START Study text

Here’s a real conundrum for the conservative GOP members who want to empower parents by giving them choice and want to blame the unions for problems with school reopening because they insist on requiring masks: it’s the PARENTS who are suing for the right for schools to require masks. But if the past is any indication the GOP conservatives will simply rewrite the narrative and ignore this inconvenient reality.
This Just In: Workers Don’t Want to Accept Crappy Jobs
As of today, 24 states led by the GOP— including New Hampshire—have decided to put a stop to the federal government’s $300/week unemployment supplement. The legislators in those states assert that the $300 is a disincentive to job seeking. They believe that if the supplement were eliminated it would compel more workers to enter the workforce and, in doing so, address the “job shortage” employers are facing. Yet, as a story in our local newspaper, the Valley News, noted, studies during the pandemic find scant evidence that increased unemployment payments have disincentivized workers from seeking jobs.

END Study text
START Exercise data

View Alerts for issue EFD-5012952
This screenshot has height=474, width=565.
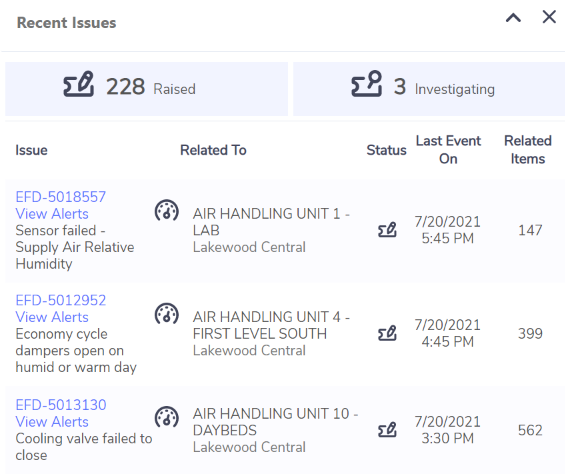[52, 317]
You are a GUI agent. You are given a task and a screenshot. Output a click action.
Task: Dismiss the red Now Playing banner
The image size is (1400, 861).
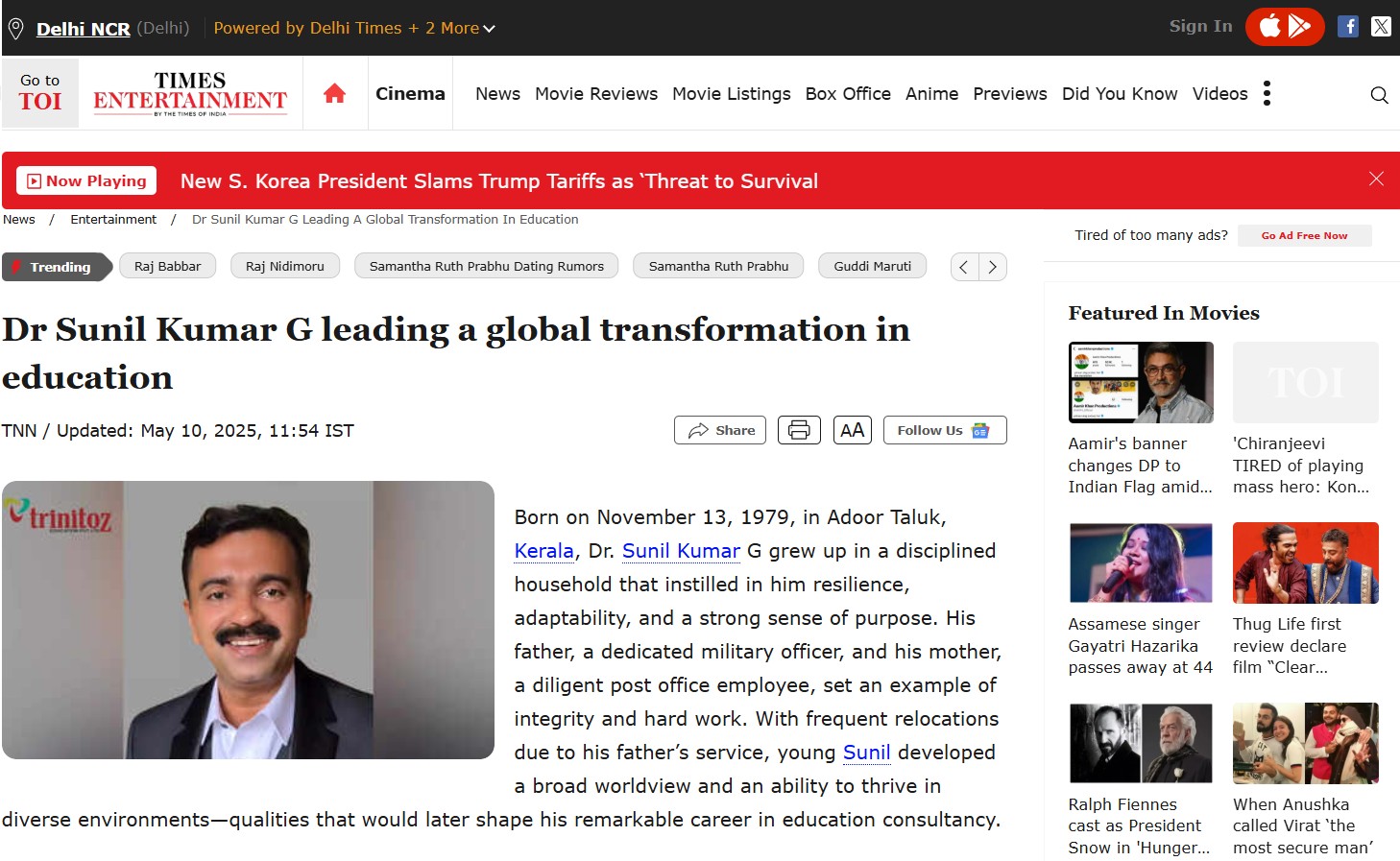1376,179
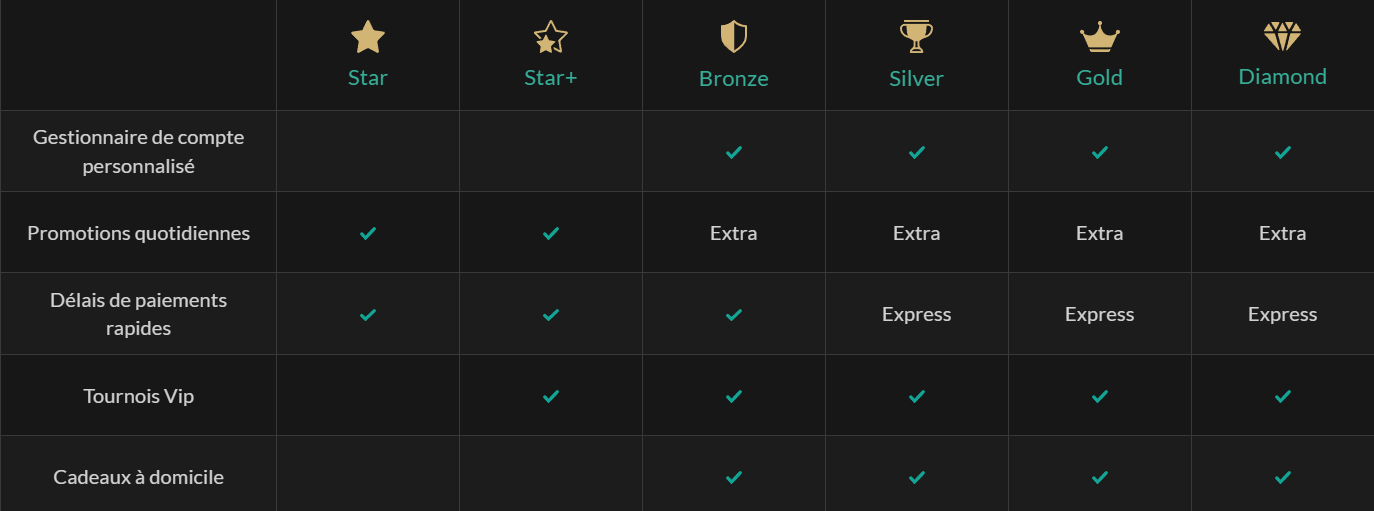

END Exercise data

About this exercise -> From the passage on school masks and unemployment pay, list every name of a state, a political party, or a newspaper.

Task response ->
GOP
New Hampshire
Valley News